Subarray with largest sum - Java
Came across an interesting puzzle and realized that the mind is getting too used to not thinking..need to exercise the brain more often. Anyways, the puzzle is
Given an array containing both positive and negative integers, find the subarray with the largest sum.
BTW, any guesses for the maximum number of subarrays possible for an array of length n? For some reason, took me a long time to figure this out, write to me if you also go through the same, but better still, try to solve it yourself to clear the dust off the mind cells, I am not sure how much I have been able to shake off, but it is worth a try)
Given an array containing both positive and negative integers, find the subarray with the largest sum.

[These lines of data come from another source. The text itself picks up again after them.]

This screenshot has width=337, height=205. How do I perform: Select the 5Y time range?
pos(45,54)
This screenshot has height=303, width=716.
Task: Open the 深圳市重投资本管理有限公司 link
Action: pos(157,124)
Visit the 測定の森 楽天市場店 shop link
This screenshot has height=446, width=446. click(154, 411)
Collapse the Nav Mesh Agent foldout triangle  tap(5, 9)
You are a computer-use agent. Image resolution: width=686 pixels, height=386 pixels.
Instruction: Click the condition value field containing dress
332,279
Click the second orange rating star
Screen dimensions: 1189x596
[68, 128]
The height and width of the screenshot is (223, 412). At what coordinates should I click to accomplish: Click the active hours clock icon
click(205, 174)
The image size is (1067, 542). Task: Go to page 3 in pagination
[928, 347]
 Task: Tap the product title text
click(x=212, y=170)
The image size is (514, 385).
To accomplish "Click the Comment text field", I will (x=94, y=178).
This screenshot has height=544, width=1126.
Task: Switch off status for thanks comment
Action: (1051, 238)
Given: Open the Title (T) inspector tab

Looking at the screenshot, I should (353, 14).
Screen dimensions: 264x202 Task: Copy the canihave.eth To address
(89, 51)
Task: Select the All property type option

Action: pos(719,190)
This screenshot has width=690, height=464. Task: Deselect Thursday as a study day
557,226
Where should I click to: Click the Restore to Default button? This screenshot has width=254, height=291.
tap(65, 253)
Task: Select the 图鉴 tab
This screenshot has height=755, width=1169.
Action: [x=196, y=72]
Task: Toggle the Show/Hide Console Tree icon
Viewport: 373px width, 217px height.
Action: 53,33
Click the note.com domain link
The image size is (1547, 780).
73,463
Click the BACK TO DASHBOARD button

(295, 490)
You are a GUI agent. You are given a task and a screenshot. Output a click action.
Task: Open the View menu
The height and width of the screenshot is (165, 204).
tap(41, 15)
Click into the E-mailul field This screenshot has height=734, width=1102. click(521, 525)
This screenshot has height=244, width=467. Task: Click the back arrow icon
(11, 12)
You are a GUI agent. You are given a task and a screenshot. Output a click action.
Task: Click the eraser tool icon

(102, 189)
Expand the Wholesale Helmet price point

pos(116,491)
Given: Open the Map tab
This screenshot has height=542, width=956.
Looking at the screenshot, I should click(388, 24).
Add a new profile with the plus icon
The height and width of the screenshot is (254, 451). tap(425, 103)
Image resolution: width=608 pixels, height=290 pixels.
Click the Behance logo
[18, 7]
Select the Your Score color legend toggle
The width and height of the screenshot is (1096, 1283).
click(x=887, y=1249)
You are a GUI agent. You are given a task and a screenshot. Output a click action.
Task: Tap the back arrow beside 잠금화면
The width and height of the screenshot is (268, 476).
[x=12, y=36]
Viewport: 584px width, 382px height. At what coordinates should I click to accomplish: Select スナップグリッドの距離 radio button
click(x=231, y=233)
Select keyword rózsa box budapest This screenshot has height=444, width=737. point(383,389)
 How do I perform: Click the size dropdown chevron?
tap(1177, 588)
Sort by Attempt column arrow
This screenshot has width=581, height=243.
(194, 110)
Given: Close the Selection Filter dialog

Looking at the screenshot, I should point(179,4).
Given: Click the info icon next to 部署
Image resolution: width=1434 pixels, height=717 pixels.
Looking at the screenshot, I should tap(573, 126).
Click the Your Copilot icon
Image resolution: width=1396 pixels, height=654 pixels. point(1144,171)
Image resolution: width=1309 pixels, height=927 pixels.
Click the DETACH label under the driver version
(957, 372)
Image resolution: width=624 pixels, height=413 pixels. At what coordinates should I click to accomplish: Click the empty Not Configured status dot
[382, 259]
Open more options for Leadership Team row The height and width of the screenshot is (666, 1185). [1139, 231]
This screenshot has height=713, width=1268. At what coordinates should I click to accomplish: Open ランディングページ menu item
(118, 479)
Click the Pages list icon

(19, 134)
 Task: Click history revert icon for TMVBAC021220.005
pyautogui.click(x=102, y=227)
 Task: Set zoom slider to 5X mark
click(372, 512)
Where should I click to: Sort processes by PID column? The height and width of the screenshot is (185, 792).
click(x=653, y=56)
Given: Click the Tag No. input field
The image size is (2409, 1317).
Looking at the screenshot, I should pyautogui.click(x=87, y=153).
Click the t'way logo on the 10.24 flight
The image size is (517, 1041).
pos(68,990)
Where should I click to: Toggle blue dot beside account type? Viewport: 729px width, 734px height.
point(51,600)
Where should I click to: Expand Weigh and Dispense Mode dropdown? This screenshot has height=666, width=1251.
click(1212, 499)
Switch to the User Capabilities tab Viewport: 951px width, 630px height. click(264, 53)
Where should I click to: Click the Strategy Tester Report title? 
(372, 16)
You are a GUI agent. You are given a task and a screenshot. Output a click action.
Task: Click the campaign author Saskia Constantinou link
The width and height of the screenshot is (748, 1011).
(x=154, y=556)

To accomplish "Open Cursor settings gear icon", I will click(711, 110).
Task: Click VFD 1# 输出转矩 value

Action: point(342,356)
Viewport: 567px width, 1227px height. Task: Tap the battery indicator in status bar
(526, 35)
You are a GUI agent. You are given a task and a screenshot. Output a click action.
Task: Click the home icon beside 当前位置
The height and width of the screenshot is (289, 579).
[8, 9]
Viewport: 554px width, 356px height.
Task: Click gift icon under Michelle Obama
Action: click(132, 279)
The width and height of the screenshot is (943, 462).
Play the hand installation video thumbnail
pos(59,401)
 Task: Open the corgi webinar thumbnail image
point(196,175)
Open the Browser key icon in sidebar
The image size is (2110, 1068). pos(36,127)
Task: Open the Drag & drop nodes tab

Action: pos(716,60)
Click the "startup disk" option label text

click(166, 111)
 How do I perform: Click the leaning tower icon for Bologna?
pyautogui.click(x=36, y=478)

BTW, any guesses for the maximum number of subarrays possible for an array of length n? For some reason, took me a long time to figure this out, write to me if you also go through the same, but better still, try to solve it yourself to clear the dust off the mind cells, I am not sure how much I have been able to shake off, but it is worth a try)
7 Comments:
By "subarray" I take it you mean a contiguous sequence of elements of the array with length between 0 and the length of the array. Something like
subarray = {array[i],... , array[f-1]},
where
0 <= i <= f <= a.length.
Yes, precisely.
Sounds like an interview question, so here's a bit of a starter. Always go with the brute force solution first, because it's easier to change it into a more clever solution later. I'll use pseudo-python for brevity; transforming this into Java is mostly a mechanical exercise.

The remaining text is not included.